Hancock v. State

363 S.W.2d 273 | Tex. Crim. App. | 1962

Lead Opinion

DICE, Commissioner.

Appellant was charged by indictment duly presented in and to the 36th Judicial District Court of McMullen County with the offense of unlawfully entering upon'the enclosed land of another and hunting with a firearm.

Trial was had in the county court of the county after transfer of the cause to that court by the district court, resulting in the conviction of appellant, with punishment assessed at a fine of $50.

The conviction is under the first count of the indictment, as drawn under the provisions of Sec. 1(a) of Art. 1377b, Vernon’s Ann.P.C.

In said count it was alleged that on or about the 1st day of November, 1961, in McMullen County, Texas, the appellant

“ * * * then and there unlawfully enter upon the enclosed land there situated of another, to-wit, land under the control, care and management of Don A. Norton, who then and there had the said land in his actual care, control and management, without the consent of the said Don A. Norton, and the said George E. Hancock did then and there hunt with a firearm * *

The state’s proof shows that on the date alleged the appellant was hunting deer from a stand on a ten-acre tract of land in McMullen County, which was owned by his cousin. The ten-acre tract was enclosed by a four wire fence and was within a 2,000-acre tract of land owned by the Naylor Ranch Co. The 2,000-acre tract, known as the “chain” pasture, was under lease to Naylor Morton, and under the care, control, and management of Don Norton, the ranch manager.

PROVIDED INFORMATION =
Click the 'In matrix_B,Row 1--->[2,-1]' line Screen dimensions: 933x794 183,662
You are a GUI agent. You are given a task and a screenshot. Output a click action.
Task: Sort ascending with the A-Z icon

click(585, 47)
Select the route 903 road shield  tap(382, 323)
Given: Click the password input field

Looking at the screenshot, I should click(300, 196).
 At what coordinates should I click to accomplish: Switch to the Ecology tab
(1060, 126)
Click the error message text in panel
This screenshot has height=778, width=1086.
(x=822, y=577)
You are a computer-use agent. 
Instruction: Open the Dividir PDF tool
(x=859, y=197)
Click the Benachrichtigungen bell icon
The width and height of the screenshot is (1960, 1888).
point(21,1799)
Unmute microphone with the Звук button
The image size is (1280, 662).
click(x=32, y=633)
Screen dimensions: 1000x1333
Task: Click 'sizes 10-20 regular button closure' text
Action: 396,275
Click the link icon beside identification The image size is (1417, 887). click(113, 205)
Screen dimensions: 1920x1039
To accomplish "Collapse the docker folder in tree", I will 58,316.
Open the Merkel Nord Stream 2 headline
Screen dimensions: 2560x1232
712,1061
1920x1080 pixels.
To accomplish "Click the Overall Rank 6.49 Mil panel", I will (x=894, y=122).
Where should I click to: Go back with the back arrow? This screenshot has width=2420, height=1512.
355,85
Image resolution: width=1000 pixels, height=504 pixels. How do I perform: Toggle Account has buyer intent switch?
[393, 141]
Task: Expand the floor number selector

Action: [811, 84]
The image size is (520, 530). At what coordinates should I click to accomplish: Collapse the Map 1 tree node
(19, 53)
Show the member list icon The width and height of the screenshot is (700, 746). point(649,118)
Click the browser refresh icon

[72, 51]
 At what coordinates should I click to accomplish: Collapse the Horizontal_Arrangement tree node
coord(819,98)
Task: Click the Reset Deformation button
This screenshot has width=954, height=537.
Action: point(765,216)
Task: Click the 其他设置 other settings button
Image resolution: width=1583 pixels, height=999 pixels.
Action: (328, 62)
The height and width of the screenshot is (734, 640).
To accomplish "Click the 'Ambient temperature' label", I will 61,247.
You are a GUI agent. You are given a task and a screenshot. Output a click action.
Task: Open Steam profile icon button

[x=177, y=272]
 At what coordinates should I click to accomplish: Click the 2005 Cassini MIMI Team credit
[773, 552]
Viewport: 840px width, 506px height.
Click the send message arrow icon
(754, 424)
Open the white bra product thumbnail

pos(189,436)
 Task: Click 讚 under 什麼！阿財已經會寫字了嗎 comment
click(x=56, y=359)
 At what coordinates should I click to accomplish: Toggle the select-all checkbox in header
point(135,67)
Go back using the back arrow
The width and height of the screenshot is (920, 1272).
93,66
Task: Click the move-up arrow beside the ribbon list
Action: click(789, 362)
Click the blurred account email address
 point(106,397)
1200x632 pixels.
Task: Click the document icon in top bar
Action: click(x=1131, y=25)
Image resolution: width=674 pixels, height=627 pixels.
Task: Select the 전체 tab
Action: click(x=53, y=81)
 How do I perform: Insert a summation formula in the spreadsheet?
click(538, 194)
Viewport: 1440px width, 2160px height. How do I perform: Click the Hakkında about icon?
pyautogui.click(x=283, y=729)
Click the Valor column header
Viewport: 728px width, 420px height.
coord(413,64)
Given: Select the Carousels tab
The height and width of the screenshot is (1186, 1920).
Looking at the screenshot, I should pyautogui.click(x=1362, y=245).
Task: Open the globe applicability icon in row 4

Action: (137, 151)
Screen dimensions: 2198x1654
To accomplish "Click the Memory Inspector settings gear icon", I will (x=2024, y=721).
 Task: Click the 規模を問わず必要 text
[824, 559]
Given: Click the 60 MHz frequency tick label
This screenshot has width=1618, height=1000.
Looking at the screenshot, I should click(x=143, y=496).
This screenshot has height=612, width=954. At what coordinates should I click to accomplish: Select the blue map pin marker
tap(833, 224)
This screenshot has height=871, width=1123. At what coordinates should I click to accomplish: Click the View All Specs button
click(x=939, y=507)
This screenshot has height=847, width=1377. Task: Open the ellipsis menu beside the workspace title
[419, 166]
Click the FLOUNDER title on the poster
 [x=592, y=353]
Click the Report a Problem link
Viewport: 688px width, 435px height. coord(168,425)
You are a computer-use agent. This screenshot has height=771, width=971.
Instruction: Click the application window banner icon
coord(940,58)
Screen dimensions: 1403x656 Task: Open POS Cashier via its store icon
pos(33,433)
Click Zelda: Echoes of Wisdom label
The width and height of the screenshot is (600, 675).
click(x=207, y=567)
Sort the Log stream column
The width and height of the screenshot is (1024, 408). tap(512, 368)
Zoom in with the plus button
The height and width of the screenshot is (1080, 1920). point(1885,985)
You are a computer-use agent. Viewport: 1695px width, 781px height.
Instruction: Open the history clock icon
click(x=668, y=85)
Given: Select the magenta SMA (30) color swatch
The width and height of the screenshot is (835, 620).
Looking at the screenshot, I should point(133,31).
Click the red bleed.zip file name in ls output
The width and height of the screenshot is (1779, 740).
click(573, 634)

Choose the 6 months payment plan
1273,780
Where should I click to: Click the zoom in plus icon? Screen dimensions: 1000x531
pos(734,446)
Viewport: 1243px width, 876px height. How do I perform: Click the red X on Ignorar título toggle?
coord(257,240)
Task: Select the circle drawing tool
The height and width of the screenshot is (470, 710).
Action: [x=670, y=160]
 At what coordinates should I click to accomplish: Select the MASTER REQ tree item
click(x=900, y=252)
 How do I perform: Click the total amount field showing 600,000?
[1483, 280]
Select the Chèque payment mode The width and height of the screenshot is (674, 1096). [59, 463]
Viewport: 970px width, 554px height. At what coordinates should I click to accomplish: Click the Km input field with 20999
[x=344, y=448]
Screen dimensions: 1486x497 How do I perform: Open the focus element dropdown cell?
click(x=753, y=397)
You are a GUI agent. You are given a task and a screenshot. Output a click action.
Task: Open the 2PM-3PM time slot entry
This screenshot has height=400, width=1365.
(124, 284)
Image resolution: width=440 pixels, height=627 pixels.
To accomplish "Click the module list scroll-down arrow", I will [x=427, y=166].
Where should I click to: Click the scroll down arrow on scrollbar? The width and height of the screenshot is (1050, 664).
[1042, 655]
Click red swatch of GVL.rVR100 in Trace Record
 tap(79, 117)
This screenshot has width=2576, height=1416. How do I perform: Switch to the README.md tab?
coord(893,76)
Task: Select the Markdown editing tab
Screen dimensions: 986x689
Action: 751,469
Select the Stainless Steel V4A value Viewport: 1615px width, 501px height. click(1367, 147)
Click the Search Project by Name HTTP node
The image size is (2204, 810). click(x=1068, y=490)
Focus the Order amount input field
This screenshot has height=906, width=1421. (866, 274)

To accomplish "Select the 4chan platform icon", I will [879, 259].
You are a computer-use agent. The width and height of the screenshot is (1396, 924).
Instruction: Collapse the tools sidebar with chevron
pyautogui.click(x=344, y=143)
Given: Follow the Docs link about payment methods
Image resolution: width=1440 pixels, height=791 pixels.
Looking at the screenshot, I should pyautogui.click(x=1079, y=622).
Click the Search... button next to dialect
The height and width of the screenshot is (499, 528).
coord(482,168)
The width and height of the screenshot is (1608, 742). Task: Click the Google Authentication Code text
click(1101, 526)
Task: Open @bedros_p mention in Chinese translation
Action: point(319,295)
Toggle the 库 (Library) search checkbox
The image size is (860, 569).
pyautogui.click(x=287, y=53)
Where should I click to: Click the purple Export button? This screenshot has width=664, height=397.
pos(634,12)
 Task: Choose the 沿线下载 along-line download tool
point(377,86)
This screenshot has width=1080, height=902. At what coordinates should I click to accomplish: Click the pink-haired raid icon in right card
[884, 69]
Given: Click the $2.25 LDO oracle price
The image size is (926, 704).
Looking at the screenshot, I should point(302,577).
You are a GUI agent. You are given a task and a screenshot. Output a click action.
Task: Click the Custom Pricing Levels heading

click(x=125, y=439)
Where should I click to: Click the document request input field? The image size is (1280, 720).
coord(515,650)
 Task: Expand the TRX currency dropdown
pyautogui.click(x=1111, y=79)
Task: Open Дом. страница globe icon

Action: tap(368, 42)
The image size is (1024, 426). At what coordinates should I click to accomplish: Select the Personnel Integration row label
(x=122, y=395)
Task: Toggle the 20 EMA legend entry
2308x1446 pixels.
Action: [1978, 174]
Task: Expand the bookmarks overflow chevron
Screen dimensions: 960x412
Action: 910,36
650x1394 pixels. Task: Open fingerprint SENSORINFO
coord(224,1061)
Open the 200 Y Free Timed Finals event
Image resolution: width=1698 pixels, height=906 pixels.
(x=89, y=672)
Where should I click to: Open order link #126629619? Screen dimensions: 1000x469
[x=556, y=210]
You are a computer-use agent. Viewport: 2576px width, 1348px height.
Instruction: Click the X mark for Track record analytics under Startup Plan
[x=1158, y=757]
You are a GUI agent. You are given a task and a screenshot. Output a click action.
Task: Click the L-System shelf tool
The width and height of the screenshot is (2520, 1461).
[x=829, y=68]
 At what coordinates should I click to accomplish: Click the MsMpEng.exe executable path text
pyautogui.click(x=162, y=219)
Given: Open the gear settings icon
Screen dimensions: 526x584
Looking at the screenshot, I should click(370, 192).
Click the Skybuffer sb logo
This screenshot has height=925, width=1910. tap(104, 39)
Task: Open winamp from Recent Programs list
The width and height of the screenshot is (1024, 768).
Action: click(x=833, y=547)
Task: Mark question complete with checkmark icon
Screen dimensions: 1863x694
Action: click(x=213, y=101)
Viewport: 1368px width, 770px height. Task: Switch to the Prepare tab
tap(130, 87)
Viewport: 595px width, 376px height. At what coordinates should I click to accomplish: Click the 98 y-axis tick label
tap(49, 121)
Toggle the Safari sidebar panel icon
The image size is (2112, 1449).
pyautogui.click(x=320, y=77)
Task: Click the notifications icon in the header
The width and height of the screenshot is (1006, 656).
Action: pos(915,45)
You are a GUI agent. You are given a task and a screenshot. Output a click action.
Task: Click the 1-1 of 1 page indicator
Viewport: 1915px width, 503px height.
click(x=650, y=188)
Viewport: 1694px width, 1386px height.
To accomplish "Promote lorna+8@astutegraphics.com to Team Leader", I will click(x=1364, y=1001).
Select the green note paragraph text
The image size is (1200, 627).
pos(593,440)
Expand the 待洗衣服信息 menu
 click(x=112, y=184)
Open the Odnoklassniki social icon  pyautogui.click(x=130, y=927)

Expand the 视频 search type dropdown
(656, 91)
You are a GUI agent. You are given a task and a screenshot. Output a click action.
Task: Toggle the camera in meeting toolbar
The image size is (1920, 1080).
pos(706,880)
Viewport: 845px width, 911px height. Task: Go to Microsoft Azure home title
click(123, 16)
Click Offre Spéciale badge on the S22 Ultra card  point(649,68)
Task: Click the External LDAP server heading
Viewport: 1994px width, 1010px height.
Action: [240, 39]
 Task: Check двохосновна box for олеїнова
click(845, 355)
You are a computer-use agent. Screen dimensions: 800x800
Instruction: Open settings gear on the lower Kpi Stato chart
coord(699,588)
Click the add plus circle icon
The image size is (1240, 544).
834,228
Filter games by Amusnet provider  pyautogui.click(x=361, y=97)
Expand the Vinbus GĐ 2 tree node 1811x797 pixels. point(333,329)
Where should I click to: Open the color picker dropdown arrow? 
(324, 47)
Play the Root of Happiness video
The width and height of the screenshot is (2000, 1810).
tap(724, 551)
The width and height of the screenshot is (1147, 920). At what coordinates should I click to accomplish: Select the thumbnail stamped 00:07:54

DIRECTIONS =
1) Reproduce the stretch of the Hancock v. State opinion from "DICE, Commissioner." through "with a firearm.".
2) Carry on the Hancock v. State opinion from the point where it stops.
The records stand apart from the Hancock v. State opinion.

ANSWERS PER TASK =
1)
DICE, Commissioner.

Appellant was charged by indictment duly presented in and to the 36th Judicial District Court of McMullen County with the offense of unlawfully entering upon'the enclosed land of another and hunting with a firearm.

2)
Norton testified that on the afternoon in question while he was riding in the 2,-000-acre pasture he heard a rifle shot and that he proceeded to where he could see appellant, with- a firearm, climbing out of his stand on the 10-acre tract; that he went to appellant and engaged him in conversation;' that after talking to him he left and as he was riding away he saw a dead buck deer .on the ground; that he. rode away and in six or seven minutes he saw the appellant walking around, without a rifle, in the 2,000-acre pasture; that he (Norton) returned, and appellant stated: T knew I hit him,’ ” and that he had wounded the deer on his tract. Norton testified that he then went to the deer, which was lying on the ground in the chain pasture 189 feet from the southeast corner of the 10-acre tract, and upon examination ascertained that it had been shot but one time, in the shoulder, and that its back was broken. He further stated that he found no evidence that the deer had come from the 10-acre tract, and expressed the opinion that the deer could not have moved from where it was shot. He further testified that he did not give appellant permission or consent to go upon the land and shoot a deer.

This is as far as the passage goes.